Melissa had Patrick, Eve had Ed, Maggie had Scott, and Hannah had Sam. Even Kay, who hadn’t had a date in years, now had two brothers vying for her heart.
‘I don’t have anybody,’ Claire thought.
She knew she was sinking into the quicksand of self-pity but she didn’t care. She felt a kind of perverse satisfaction in being proved unworthy. At least you knew where you stood in the scheme of things, instead of hoping life would somehow miraculously get better.
Some days being optimistic took too much effort.
Claire used the pay phone to dial 911, gave the operator all the information she had about the meth lab, refused to supply her identity, and then headed home. As she passed Ed’s house she avoided looking through the uncovered window into the lighted front room.
Why didn’t people draw their curtains at night? Didn’t they know the effect their belly cupping and supportive hugging could have on an old spinster?
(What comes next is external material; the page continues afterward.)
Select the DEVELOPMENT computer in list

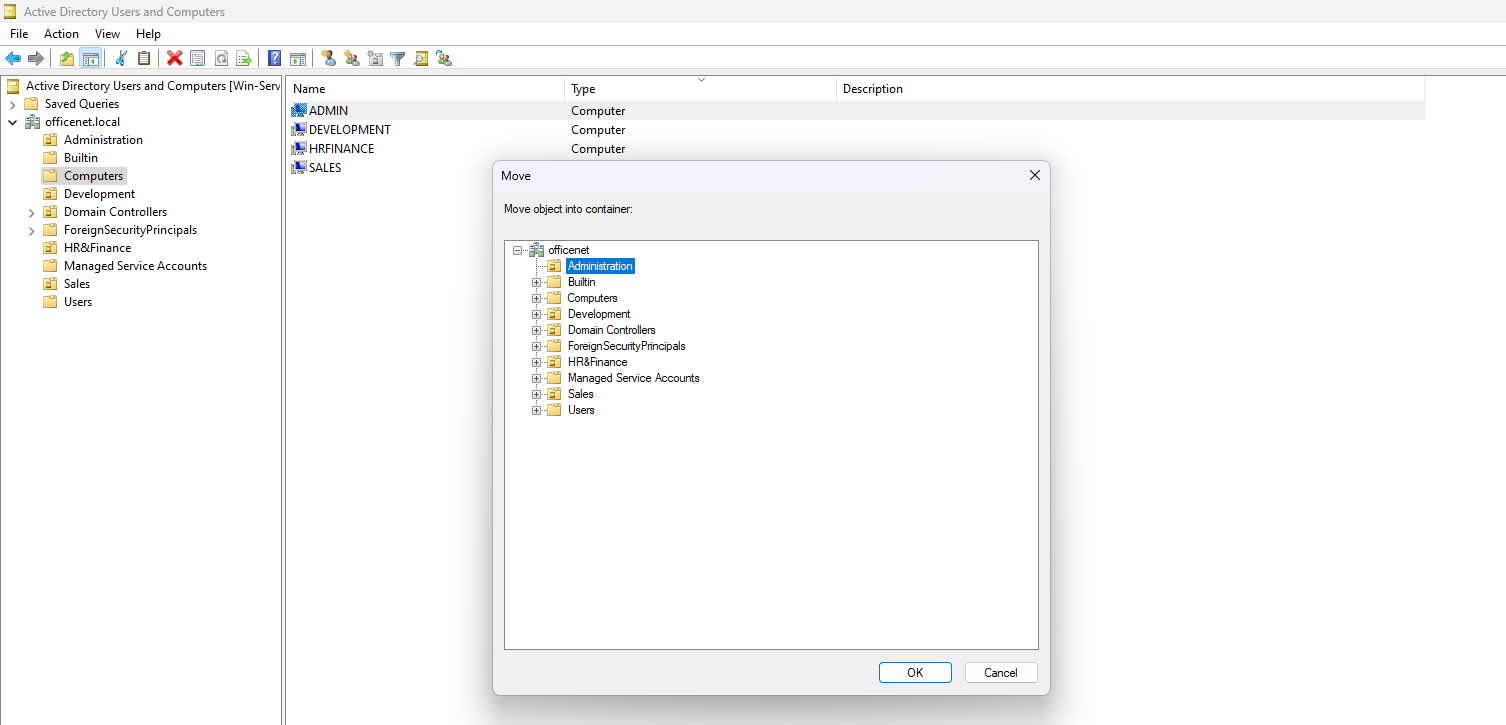tap(349, 130)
Well, technically, a divorcee, but she felt more like a spinster.
She even had the requisite cat.
Barren.
Unloved.
Unemployable.
Willing to stoop low enough to threaten a pregnant blackmailer.
And she couldn’t even shop online lest she go broke before her lonely old age set in. It was pitiful. All she needed now was a hearing aid and she could be a junior scanner granny.
Inside her parents’ house, her father was snoring in his recliner. Melissa was working on the laptop, and waved hello. Mackie Pea was curled up beside her, and Junior the cat was stretched out on the carpet near them.
“I saw the cat chase the dog,” Melissa said.
“What?”
“I always say ‘I seen’ when I should say ‘I saw.’ ”
“That’s right,” Claire said. “How’s it going?”
“It’s hard,” she said. “There’s a lot to remember.”
“You’ll get there,” Claire said.
“Listen to this,” she said. “Fitzpatrick Legal Services, Melissa speaking; how may I help you?”